2. Memory-Augmented Goal-description Network (GDN): Inferring the target via self-motion and memory after sound cessation

This is the core module addressing the "intermittent/disappearing sound" pain point. The intuition is: even without sound, as long as the agent knows where the target was and how it moved, it can calculate the target's current relative position. At each step, binaural audio, action, and pose embeddings are fused into \(m_t\) via an MLP and pushed into an episodic memory of capacity \(N_g=128\). The memory sequence, with positional encoding, is fed into a causal Transformer encoder (using a causal mask to prevent future information leakage). It outputs two elements: a goal embedding \(e_t^G\) for the policy network, and a goal description \(y_{ct} = [a_{ct}R_{ct}, d_{ct}]\) in ACCDDOA format, which packs sound activity status \(a_{ct}\), direction unit vector \(R_{ct}\), and normalized distance \(d_{ct}\) into a compact vector for training supervision. This identifies the target reliably during silence because self-motion cues provide deterministic geometric updates—TurnLeft/TurnRight shifts the target's azimuth by exactly \(\pm15°\), and MoveForward changes both azimuth and distance. The fine-grained action space (0.25m forward / 15° turn) keeps positional changes small, ensuring the target trajectory in memory remains smooth and trackable.

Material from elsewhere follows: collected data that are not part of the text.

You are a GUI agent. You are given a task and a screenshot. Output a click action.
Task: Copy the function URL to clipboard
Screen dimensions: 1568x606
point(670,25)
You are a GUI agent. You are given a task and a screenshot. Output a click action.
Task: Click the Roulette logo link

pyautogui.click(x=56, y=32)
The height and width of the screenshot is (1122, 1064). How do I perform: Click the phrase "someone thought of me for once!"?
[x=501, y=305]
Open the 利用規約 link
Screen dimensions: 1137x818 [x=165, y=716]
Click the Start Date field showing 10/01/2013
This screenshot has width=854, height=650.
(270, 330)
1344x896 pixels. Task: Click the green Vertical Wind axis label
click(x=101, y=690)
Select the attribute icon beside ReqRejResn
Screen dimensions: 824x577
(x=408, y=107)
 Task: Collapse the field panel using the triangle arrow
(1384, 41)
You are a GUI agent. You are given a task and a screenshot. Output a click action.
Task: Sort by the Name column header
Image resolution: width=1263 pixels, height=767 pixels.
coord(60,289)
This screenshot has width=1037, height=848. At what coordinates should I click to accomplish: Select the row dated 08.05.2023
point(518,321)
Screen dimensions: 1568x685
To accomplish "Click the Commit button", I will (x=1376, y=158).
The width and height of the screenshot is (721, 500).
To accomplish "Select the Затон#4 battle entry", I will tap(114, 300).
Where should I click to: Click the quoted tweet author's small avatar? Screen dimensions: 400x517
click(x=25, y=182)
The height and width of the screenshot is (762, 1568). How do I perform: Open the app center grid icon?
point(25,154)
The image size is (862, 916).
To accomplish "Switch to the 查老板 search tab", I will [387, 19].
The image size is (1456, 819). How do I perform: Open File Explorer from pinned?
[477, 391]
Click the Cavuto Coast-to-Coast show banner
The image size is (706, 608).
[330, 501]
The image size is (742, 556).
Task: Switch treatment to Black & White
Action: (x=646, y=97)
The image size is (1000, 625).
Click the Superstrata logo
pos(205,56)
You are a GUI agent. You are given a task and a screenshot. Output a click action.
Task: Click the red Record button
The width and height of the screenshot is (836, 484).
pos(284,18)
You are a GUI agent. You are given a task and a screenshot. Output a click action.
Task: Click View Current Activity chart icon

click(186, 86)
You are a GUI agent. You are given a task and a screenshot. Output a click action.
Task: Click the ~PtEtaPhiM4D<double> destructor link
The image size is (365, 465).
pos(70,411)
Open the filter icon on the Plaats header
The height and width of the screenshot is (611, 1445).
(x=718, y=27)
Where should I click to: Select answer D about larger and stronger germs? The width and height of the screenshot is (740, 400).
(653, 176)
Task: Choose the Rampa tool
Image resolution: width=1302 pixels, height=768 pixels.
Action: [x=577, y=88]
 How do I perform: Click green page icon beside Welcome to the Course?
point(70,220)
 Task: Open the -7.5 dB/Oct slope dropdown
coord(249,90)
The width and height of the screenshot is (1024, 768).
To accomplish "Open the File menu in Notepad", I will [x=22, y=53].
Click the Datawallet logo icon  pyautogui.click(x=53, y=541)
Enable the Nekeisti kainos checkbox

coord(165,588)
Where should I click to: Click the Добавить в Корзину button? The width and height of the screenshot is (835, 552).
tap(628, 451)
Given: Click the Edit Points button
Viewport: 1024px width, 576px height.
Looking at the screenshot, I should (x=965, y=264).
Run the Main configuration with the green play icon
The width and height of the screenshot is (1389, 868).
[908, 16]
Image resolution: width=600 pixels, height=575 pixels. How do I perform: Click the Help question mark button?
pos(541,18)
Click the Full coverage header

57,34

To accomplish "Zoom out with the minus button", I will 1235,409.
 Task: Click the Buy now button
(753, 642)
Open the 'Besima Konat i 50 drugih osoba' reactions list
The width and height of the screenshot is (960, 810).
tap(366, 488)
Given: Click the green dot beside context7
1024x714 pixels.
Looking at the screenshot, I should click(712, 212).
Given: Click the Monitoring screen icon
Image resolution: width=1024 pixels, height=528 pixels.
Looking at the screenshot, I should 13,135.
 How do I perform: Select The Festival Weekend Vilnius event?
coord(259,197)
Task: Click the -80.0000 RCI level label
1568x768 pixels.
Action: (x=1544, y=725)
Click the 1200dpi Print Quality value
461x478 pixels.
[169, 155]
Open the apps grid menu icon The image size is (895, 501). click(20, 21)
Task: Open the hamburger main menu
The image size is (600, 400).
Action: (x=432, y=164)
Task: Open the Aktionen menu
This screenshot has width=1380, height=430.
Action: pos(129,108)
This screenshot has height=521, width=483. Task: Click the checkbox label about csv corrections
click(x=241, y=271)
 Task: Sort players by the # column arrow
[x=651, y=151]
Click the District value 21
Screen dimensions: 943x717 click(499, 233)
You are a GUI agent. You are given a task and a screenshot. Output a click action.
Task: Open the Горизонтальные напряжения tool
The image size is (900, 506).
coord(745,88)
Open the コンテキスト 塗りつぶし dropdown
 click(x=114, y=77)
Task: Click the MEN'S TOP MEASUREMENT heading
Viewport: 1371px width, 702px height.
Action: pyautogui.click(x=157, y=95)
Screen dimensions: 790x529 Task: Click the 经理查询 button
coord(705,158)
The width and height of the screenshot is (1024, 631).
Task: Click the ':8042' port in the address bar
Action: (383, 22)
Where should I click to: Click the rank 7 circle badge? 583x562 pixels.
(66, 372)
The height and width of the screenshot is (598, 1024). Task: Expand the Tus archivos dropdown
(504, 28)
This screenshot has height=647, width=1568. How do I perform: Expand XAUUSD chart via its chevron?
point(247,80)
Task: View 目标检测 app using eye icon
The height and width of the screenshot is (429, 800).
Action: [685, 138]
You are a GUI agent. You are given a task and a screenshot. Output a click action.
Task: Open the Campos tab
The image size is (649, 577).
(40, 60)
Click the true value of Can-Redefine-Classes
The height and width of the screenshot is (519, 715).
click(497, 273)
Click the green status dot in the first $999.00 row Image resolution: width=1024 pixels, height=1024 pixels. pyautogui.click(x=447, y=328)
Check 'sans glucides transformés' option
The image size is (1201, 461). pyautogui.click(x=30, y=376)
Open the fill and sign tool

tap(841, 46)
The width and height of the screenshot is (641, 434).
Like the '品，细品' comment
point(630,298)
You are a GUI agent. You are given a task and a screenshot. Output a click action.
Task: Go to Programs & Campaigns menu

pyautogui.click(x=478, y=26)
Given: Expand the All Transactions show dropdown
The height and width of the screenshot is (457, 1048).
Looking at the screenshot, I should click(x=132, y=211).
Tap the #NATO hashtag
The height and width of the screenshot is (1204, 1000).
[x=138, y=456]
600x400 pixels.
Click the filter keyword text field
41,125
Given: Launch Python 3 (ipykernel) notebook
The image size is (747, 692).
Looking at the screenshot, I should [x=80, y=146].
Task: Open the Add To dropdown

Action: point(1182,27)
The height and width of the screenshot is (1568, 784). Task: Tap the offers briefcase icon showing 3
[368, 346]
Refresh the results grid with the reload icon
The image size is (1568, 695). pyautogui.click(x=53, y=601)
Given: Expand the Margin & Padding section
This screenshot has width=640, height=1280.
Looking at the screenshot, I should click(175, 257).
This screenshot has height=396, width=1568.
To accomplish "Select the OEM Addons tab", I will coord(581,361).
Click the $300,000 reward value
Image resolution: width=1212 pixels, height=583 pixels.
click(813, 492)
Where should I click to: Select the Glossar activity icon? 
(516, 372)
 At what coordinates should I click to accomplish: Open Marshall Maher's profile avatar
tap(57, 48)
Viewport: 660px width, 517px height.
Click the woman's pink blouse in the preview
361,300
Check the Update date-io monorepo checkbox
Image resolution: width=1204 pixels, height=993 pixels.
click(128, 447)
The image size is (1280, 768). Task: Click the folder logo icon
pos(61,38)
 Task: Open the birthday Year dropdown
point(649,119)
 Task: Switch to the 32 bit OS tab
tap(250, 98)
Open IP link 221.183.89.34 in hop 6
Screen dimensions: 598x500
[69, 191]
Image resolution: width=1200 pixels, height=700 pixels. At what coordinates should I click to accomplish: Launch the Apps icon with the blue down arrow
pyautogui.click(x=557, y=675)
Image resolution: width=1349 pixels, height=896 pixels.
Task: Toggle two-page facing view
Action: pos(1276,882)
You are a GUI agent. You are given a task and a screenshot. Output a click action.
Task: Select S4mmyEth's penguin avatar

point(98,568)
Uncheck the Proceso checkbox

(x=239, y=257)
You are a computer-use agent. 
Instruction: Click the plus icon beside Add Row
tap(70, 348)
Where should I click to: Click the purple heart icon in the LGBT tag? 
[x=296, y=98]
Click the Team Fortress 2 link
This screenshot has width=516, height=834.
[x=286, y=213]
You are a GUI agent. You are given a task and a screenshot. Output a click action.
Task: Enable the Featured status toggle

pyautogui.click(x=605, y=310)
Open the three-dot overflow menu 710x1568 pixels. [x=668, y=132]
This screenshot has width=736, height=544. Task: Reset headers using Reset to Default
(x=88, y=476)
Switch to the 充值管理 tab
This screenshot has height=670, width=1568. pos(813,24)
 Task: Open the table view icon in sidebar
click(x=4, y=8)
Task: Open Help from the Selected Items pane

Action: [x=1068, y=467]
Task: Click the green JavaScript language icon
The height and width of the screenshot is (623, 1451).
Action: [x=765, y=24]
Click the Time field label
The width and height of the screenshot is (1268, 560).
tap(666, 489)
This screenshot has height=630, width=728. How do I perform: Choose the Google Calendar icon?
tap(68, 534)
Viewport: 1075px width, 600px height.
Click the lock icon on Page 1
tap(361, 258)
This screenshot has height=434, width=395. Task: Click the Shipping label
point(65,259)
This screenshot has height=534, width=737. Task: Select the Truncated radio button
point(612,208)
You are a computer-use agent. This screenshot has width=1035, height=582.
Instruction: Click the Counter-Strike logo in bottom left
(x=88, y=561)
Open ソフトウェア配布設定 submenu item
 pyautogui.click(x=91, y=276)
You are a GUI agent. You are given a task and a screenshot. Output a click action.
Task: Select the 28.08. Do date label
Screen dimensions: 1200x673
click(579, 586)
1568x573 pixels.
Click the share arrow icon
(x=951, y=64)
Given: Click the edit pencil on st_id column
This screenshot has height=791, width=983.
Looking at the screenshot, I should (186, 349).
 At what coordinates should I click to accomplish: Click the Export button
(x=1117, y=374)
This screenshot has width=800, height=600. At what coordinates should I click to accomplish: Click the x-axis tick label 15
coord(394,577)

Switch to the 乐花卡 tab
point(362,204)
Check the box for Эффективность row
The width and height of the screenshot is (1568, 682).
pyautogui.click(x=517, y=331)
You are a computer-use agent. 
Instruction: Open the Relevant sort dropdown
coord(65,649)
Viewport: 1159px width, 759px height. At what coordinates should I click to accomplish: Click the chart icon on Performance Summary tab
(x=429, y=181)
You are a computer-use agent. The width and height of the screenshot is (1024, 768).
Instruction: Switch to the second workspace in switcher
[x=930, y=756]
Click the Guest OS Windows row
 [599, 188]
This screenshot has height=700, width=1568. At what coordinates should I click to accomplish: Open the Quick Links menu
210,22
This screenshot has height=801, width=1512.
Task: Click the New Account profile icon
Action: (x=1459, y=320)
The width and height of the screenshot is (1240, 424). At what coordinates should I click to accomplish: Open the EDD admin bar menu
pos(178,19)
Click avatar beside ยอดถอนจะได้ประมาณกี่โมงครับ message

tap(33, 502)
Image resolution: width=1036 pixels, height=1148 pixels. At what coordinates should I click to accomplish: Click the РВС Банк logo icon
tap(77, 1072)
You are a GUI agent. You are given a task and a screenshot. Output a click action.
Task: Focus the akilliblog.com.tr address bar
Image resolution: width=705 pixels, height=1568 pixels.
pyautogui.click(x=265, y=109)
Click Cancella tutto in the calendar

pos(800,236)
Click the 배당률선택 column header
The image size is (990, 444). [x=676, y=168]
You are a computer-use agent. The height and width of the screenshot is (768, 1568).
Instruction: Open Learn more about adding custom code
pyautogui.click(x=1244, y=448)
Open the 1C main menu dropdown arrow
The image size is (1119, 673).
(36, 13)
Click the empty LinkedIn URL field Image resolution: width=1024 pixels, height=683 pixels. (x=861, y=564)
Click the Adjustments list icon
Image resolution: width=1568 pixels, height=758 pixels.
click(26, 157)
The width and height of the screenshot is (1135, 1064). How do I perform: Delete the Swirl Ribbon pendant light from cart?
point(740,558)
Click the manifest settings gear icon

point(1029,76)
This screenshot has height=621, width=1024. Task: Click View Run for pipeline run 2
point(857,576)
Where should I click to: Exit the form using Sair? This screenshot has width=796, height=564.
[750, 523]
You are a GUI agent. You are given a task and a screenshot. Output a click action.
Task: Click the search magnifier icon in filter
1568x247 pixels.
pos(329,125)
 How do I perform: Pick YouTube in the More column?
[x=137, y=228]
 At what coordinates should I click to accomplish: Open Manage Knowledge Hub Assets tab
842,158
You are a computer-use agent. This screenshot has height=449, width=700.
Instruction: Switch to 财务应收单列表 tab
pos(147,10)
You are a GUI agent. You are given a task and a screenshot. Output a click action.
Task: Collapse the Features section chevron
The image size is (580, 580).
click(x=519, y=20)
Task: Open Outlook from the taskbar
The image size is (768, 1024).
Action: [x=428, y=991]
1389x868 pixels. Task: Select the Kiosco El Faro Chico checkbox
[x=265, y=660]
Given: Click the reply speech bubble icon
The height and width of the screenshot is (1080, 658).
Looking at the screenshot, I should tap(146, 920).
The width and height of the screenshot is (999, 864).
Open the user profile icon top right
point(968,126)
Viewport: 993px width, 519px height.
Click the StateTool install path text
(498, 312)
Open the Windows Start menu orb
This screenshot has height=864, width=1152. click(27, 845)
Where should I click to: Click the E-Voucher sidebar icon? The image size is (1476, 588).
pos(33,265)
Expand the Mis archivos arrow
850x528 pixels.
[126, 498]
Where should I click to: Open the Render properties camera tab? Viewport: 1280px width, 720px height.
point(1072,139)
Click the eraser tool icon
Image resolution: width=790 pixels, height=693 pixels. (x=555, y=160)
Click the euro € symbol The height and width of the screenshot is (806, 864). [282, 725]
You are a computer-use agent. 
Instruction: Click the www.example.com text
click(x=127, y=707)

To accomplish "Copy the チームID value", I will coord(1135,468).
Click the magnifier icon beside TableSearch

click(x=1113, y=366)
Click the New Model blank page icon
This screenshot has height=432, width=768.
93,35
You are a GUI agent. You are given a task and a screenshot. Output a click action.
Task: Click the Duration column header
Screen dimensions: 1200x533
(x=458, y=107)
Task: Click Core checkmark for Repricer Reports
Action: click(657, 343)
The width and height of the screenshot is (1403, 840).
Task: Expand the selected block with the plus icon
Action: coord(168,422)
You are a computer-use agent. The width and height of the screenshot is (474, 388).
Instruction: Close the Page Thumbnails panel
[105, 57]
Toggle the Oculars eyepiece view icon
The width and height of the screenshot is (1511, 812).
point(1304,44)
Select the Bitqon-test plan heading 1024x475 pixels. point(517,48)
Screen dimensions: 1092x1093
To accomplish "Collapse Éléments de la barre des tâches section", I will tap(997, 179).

3. Context-Aware Policy Network: Allowing the decision-making process to see the full history rather than just the current frame

In partially observable continuous environments, relying only on the current frame can lead to jittery decisions. Thus, the policy network uses a Transformer to chain history together. The encoder takes the scene memory \(M_{s,t}\) to model temporal dependencies, and the decoder uses the current observation embedding as a query and the encoded memory as key/value pairs. Cross-attention yields a context-aware latent state \(s_t\). \(s_t\) is then passed to actor and critic fully connected layers to output action distributions and state values. This allows the policy to use the GDN's goal embedding to "know where to go" while incorporating observations from previous steps to maintain coherent navigation decisions even when sound is intermittent.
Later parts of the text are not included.